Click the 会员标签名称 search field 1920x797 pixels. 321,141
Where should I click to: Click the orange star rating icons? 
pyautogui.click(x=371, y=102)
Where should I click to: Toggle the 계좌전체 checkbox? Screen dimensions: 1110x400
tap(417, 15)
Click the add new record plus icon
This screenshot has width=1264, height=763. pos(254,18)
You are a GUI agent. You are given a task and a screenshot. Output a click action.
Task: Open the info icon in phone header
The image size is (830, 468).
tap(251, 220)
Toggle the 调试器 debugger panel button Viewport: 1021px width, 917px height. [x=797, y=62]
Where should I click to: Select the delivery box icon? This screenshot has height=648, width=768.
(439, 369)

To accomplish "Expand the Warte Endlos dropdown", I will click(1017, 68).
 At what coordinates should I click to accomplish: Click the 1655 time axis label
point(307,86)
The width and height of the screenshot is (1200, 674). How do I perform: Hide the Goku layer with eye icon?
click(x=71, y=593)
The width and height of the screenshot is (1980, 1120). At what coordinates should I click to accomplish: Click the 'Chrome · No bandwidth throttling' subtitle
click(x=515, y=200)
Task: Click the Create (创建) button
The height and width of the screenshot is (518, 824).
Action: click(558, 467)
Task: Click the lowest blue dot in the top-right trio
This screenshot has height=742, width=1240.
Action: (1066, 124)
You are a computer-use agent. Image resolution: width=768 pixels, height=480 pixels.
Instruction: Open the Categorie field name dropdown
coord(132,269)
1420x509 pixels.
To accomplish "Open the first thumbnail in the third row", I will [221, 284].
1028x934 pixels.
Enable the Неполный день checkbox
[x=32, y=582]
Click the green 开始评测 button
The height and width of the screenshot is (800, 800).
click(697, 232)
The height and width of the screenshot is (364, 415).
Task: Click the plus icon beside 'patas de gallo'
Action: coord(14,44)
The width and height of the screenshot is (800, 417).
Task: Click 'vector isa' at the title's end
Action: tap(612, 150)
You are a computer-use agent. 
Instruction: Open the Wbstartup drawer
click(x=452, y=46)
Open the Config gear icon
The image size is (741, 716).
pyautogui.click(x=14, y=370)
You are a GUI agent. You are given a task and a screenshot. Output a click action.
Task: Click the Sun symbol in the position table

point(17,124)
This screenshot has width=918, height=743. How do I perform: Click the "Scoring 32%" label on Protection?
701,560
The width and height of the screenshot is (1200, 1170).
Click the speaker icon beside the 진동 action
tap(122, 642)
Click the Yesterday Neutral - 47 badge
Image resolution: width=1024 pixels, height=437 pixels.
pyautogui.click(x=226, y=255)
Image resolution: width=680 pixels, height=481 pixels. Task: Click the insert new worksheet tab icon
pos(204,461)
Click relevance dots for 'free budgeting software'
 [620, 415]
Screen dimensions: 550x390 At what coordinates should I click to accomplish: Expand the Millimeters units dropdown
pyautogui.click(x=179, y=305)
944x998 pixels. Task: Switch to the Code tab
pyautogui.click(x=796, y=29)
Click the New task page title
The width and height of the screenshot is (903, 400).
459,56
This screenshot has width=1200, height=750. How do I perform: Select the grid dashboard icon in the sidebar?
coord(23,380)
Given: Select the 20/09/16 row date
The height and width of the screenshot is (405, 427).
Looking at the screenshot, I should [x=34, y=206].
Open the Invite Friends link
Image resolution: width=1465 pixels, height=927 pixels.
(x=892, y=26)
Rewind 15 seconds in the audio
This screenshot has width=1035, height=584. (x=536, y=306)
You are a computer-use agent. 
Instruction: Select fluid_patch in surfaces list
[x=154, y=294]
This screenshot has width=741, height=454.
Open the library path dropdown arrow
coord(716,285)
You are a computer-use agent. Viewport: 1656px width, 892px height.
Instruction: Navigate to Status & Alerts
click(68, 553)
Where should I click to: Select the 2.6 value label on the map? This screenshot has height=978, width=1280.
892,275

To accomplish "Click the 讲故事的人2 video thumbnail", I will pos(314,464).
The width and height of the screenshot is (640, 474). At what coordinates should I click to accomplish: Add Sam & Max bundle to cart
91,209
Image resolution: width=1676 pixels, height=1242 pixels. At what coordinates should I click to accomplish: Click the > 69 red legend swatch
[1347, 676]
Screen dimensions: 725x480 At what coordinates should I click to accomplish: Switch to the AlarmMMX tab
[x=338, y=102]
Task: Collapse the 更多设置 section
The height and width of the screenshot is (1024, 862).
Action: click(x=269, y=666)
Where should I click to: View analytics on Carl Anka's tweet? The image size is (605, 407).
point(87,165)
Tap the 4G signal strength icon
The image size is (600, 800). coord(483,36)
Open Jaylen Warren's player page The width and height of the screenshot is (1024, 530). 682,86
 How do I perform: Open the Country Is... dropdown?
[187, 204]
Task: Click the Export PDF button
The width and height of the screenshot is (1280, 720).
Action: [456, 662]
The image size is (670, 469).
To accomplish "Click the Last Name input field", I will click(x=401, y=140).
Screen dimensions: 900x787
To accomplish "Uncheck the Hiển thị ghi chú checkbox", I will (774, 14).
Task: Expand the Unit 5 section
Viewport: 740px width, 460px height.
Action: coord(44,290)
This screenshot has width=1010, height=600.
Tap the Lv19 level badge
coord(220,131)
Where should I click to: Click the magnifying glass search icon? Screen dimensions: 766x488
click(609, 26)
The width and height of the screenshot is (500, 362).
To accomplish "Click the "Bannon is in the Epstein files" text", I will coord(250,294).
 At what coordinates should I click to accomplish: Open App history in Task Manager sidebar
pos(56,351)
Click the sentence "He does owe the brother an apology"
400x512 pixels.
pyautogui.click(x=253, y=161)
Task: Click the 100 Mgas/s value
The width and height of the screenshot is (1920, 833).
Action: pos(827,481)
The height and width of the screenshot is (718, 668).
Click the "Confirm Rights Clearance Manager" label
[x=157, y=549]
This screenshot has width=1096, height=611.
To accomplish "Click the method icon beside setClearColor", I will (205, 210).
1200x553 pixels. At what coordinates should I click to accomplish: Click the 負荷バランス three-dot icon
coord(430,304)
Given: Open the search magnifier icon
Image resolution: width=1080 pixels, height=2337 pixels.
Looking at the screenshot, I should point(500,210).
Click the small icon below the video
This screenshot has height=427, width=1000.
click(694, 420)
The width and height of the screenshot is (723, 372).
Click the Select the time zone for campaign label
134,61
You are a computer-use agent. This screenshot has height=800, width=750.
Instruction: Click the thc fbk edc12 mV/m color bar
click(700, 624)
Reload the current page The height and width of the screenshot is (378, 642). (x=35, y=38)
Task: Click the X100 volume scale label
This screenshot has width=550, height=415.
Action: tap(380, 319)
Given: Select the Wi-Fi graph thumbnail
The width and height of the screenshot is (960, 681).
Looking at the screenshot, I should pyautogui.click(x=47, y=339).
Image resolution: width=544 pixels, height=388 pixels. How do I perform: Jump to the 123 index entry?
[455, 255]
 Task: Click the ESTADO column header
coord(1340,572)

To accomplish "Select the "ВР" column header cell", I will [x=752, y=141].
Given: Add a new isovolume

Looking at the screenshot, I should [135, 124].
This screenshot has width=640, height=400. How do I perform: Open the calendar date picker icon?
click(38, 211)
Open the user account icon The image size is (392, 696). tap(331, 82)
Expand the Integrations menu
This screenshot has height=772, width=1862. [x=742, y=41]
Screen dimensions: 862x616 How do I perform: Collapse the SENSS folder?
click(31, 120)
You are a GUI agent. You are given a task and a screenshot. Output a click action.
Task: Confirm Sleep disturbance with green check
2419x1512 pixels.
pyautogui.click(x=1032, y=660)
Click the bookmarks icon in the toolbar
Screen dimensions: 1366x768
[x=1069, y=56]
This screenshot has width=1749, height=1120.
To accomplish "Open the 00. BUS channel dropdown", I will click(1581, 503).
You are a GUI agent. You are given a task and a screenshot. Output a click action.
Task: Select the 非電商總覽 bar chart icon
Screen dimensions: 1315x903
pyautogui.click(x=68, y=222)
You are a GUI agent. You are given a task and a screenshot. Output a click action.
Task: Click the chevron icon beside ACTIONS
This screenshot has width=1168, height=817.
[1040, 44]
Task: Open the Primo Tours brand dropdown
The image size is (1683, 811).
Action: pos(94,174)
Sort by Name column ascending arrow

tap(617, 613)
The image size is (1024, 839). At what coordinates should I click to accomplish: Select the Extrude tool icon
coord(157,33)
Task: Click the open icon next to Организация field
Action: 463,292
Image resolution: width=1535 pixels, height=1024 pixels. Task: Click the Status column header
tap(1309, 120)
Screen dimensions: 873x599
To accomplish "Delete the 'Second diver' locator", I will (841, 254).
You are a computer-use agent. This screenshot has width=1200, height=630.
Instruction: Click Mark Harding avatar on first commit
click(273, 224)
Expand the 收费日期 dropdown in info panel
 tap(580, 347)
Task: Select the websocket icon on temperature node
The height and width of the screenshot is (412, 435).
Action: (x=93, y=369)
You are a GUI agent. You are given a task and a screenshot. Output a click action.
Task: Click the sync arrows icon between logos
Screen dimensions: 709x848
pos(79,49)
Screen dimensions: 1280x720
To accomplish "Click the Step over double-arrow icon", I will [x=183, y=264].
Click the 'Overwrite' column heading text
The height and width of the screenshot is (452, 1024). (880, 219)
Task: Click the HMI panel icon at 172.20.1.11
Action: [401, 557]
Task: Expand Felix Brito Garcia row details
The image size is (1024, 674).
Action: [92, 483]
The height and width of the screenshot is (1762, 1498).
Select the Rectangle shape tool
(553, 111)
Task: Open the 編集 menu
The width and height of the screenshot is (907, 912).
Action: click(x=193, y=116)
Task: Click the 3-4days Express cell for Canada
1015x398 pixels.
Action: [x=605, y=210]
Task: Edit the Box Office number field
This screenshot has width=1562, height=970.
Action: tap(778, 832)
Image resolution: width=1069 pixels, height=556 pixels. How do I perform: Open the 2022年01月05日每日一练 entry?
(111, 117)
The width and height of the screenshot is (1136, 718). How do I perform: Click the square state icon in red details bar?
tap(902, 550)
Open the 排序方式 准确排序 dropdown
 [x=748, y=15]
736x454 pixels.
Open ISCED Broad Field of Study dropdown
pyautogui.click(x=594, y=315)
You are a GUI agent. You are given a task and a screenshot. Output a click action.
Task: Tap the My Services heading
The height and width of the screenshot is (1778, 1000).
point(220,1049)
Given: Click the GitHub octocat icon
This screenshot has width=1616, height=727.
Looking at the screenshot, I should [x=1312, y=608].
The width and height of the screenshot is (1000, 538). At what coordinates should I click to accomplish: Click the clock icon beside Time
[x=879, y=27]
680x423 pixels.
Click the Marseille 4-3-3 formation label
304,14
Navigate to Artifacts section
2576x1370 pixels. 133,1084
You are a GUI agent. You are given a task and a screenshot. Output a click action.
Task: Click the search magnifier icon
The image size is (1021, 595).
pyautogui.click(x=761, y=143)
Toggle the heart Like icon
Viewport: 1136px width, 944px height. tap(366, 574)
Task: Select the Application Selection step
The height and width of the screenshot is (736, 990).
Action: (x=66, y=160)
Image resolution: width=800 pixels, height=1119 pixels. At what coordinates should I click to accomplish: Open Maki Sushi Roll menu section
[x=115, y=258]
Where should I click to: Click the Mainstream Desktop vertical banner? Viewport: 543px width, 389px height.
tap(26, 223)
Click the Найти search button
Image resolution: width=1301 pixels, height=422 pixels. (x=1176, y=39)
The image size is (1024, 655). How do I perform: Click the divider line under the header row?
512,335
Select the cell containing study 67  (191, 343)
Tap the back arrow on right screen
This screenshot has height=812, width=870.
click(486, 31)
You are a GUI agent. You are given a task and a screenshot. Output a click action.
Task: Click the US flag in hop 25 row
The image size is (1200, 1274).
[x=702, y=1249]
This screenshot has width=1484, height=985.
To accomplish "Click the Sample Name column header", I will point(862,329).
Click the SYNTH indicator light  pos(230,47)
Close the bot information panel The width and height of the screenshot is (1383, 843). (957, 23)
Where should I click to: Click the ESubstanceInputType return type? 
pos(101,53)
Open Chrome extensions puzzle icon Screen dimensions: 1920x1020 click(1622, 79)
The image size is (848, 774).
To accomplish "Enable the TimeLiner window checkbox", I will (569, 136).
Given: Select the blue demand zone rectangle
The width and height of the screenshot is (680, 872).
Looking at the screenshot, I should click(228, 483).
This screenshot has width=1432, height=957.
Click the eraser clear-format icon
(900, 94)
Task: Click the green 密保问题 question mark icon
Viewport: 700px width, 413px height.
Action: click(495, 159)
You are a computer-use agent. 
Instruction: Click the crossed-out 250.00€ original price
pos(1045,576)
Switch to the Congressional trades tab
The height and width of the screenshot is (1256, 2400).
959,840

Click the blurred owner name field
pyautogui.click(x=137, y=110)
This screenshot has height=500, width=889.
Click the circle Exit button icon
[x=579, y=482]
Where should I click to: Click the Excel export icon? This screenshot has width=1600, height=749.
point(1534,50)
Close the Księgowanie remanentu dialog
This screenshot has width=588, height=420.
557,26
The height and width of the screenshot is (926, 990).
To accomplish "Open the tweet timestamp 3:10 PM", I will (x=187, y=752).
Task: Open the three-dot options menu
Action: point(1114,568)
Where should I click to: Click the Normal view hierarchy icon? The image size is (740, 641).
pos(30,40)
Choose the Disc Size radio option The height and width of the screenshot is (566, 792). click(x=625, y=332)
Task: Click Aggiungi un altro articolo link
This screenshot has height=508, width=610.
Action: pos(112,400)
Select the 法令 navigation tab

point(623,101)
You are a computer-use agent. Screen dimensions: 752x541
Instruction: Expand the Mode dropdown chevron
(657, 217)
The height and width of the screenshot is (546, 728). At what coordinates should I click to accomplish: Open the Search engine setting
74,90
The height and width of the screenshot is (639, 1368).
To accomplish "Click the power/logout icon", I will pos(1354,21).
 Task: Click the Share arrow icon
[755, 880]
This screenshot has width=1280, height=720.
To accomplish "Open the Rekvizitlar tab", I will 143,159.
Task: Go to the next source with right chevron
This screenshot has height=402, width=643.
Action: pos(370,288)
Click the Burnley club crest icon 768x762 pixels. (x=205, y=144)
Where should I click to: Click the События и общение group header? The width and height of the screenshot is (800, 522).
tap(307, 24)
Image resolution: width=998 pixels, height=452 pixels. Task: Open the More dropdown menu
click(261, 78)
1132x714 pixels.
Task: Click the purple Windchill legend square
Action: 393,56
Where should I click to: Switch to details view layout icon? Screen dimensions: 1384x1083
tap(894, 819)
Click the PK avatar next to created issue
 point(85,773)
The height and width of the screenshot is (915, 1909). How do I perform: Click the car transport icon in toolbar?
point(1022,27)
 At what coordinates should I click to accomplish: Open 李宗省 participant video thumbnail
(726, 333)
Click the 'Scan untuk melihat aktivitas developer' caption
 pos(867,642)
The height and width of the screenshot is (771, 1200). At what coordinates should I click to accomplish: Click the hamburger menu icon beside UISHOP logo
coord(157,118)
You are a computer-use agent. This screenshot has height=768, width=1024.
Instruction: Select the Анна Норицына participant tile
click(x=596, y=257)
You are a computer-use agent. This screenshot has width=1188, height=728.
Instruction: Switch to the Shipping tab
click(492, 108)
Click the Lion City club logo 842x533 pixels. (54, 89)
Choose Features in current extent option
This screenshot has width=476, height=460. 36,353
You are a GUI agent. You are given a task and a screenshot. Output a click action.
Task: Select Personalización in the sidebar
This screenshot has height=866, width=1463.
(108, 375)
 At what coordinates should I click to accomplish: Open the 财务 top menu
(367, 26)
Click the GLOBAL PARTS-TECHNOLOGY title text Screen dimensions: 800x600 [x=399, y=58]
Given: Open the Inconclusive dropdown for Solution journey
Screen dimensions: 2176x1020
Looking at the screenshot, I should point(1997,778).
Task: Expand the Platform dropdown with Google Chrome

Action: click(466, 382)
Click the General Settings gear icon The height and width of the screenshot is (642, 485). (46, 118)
——————
Please copy out each line of the listing above that contains the string "gear".

Solution for this problem:
Open the Config gear icon
Click the General Settings gear icon The height and width of the screenshot is (642, 485). (46, 118)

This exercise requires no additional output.